More about Bowling Green, and a white-knuckle roadtrip
So, folks: as promised here’s the skinny on the new gig and our odyssey over the week. I’ve been in the interview process for the last few weeks. Because the job begins in January, interviews had to be conducted via Skype, without the usual on-site second interview. As a result, I still haven’t been up visit my new home. Here’s what I know so far:
The school has around 20,000 students which accounts for two-thirds of the town’s roughly 30,000 residents. The art dept. offers several degrees and asks students pursuing a BFA to declare as either 3-D, 2-D, digital media, or graphic design majors. This allows for a greater flexibility for students between disciplines rather than being strictly a printmaking major for example. By all accounts the art department faculty gets along swimmingly so students move freely between shops.
The print program could easily have 100+ students in the shop every semester. That will make space and press time a premium. I may wind up spending some all-nighters á la grad. school in order to work on my own prints. There are a number of print spaces devoted to intaglio, litho, and two dark rooms for screen and photo etching and litho. My beginning class will offer relief processes, a brief photo litho. project, extensive intaglio techniques, and monotype. That’s about all I know right now! Here’s some other (sorta) interesting tidbits:
After seven years living in Louisiana, a state dependent on Big Oil, then spending a semester in Coal Country, Bowling Green by contrast is quite Green. The region built a new coal-fired power plant recently, but much of their power comes from a large wind farm. For a teensy up in rates, you can choose to get all of your power via renewable sources!

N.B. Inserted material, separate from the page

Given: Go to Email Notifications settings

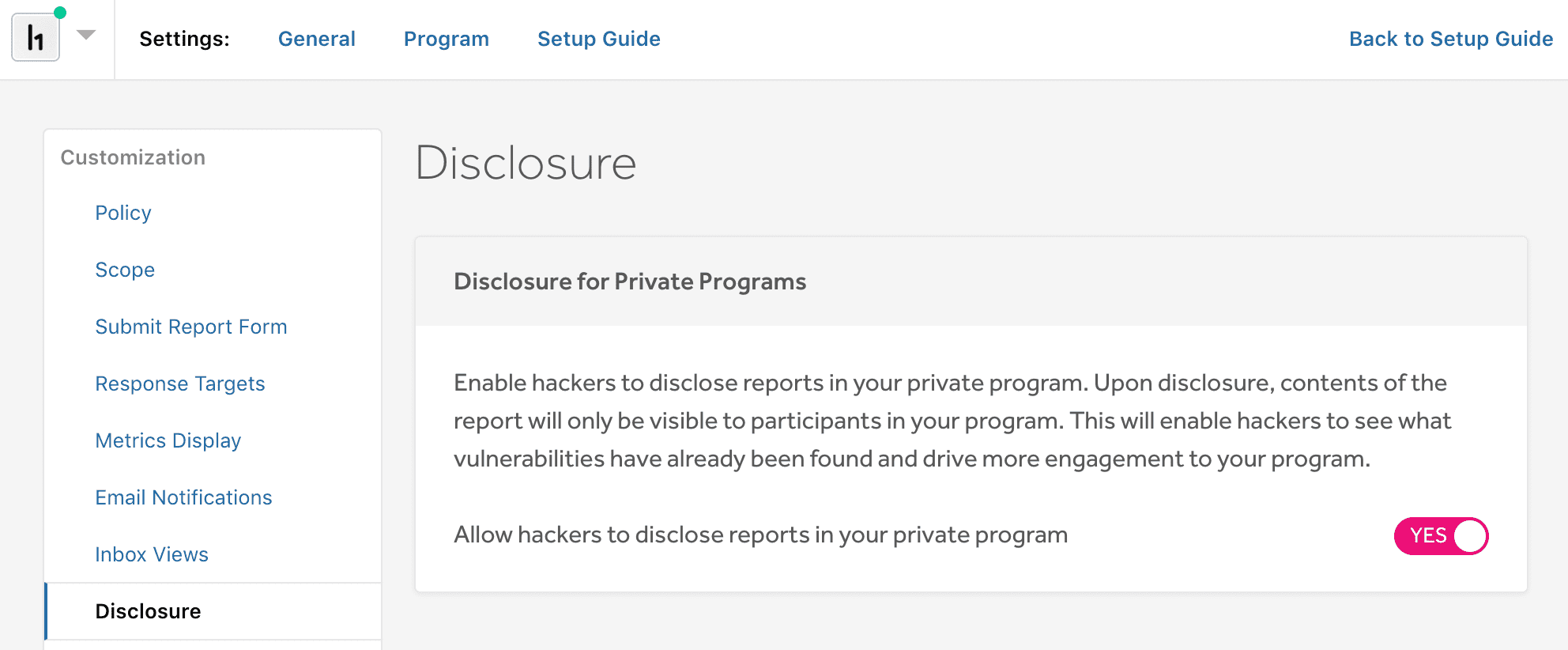Looking at the screenshot, I should pyautogui.click(x=183, y=497).
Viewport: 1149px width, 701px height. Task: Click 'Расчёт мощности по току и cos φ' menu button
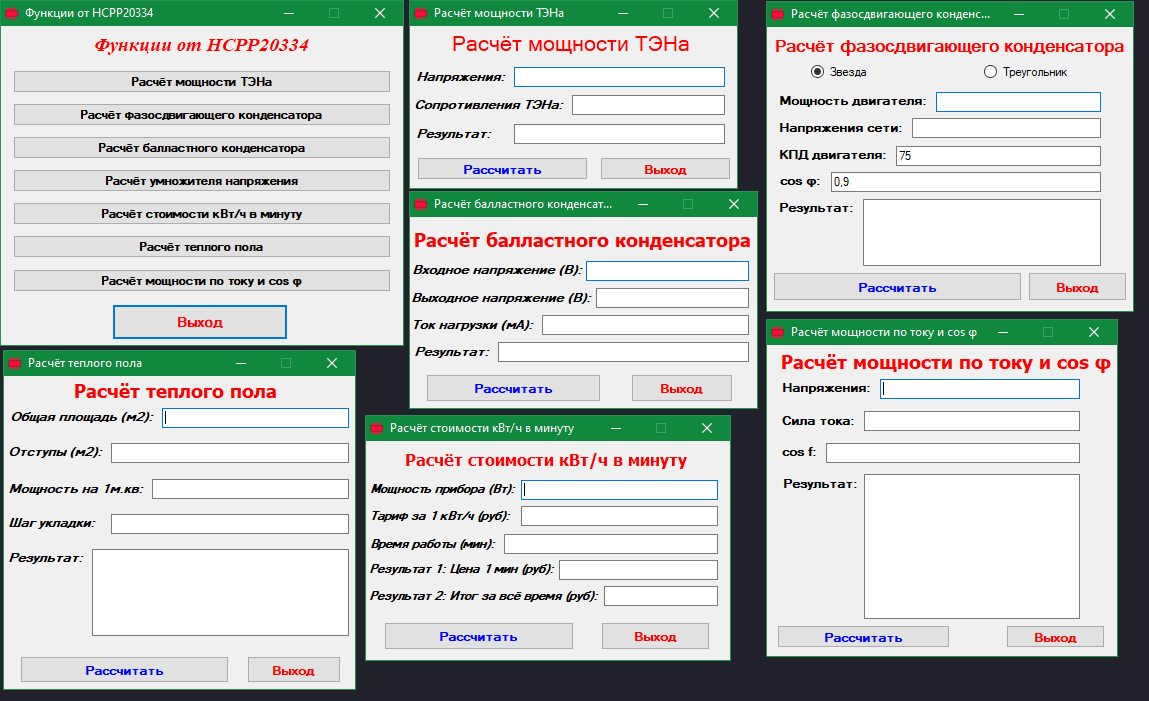[x=201, y=281]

BGSU apparently has either a good sense of humor or a daring fashion sense. The school colors are Orange and White in a town called Bowling Green!
The climate is similar to Cedar Falls, though a bit warmer in the winters and a bit more mild in the summers. And though we’re close to Lake Erie, because we’re on the west bank we won’t have to contend with lake effect.

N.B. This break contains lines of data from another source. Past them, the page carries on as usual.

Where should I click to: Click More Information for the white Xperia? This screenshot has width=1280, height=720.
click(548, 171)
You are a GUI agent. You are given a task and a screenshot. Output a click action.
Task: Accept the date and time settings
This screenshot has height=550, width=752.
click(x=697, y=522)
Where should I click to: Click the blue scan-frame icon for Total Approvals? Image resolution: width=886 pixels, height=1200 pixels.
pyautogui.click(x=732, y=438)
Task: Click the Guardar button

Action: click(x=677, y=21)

Now, about the drive. I got the call at 7:30 Thursday morning and we immediately got in the car–we were about to leave for Iowa anyway– to check out the campus and look for apartments. I got pulled over not too far from home for going 72 in a 70. I was talking to Grandma Phyllis through my steering wheel at the time, so I kind of snapped at the cop when he came to the window. I was either going to get out of the ticket, or go to jail; adrenaline can make you do crazy things! He asked how the Kia was doing in the high winds then sent us on our way.
We continued on our way. I had been in contact via e-mail with some apartments in Bowling Green all week about potential spaces. At no point did they mention that they would be closing down for the holiday on the Thursday before Christmas. By the time I found this out we were near Louisville (I was obviously a bit overzealous!) so we stopped to see Sue and meet her mama. There was no question they were kin! It was only a shame that the rest of the Quaacks weren’t around.
After Louisville the wind really picked up as we drove west into the storm. Hannah drove for awhile as I took a nap. She did a really good job in the wind and rain, and even as the rain turned to snow, but I took over when the snow started to stick. Around 7:30 the roads were getting really slick and I was left on the interstate with the trucks. When the big rigs were only going around 20mph it was clear it was time to get off the road. We were planning on staying with my great-aunt Jeanie and had been calling with changes of plan all day. We wound stayed in a Red Roof Inn in Le Roy, IL to wait out the storm, hoping the roads would be clear by morning.
Alas it was not to be. We stayed in the hotel a mere 4 hours from our destination, but that last stretch took 10 hours to drive. Between semis driving 30-45 mph most of the route, and getting stuck behind major accidents on I-80 that took hours to clean-up, the result was another full, white-knuckle day of driving. I could go into more detail, but it makes me nervous just thinking about it.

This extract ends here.